Australia’s Hope or Australia’s Fraud?
It seems more and more likely that the world will see the true Turnbull in 2016. So far, only his public image and words seem more appealing and progressive to voters. His policies on climate change and deficit reduction have deviated little from those of his predecessor. His innovation pitch has put him at odds with the tax office while his approach on China and wages have put him at war with the unions. For the time being, it is unclear whether his every vulnerable venture hitherto is due to his bad luck or poor leadership.
Worse, it seems that the forecast inside the party room is not fairing much better. Like political parties around the world, factional rivalries rule the organisation. After all, the incumbent Liberal-National Coalition represent the interests of the various shades of farmers, urban professionals, Christians, secularists, miners, big business and small business.

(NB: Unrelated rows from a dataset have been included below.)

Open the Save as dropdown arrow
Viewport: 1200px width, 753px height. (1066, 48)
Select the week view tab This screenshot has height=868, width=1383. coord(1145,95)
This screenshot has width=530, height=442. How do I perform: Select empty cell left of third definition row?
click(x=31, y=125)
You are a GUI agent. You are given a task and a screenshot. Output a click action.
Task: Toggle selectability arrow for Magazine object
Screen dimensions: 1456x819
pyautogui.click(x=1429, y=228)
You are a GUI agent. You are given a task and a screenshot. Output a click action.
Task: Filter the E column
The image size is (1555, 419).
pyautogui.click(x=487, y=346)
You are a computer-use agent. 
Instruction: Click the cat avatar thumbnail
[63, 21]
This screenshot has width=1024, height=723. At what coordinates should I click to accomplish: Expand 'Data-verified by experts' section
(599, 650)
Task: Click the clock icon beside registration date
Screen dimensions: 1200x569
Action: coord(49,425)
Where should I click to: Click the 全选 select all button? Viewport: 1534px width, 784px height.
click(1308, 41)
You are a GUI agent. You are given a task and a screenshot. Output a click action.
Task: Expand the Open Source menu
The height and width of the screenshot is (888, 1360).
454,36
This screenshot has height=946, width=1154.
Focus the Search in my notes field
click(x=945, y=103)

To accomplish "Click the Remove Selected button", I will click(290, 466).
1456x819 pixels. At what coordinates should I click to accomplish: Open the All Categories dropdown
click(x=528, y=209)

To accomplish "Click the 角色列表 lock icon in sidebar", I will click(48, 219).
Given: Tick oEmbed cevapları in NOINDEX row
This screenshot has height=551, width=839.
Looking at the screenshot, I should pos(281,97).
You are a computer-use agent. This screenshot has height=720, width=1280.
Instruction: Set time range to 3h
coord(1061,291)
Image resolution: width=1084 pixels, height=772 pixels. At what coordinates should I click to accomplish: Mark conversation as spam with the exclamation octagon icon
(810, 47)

A balance of powers must be sought for this coalition to operate; Abbott’s deposition was already a storm that rocked the party ship.
So, is Turnbull Australia’s great hope or a fraud? Let time run its course. It is likely that he will win the 2016 election, and a victory on his own platform will allow him greater autonomy in policymaking. A victory in the polls means public support for Turnbull over the Labor Party, over the unions and over rival factions of the party. After which, the world will see the entirety of the leadership, policy and governing abilities of a man who has already stunned the Australian public in 2015.
We have also left out the prospect that he could just be another average Australian Prime Minister, who after a few decades will be overshadowed by giants like John Howard, Gough Whitlam and Sir Robert Menzies. So could he be just another average Joe then? Possible.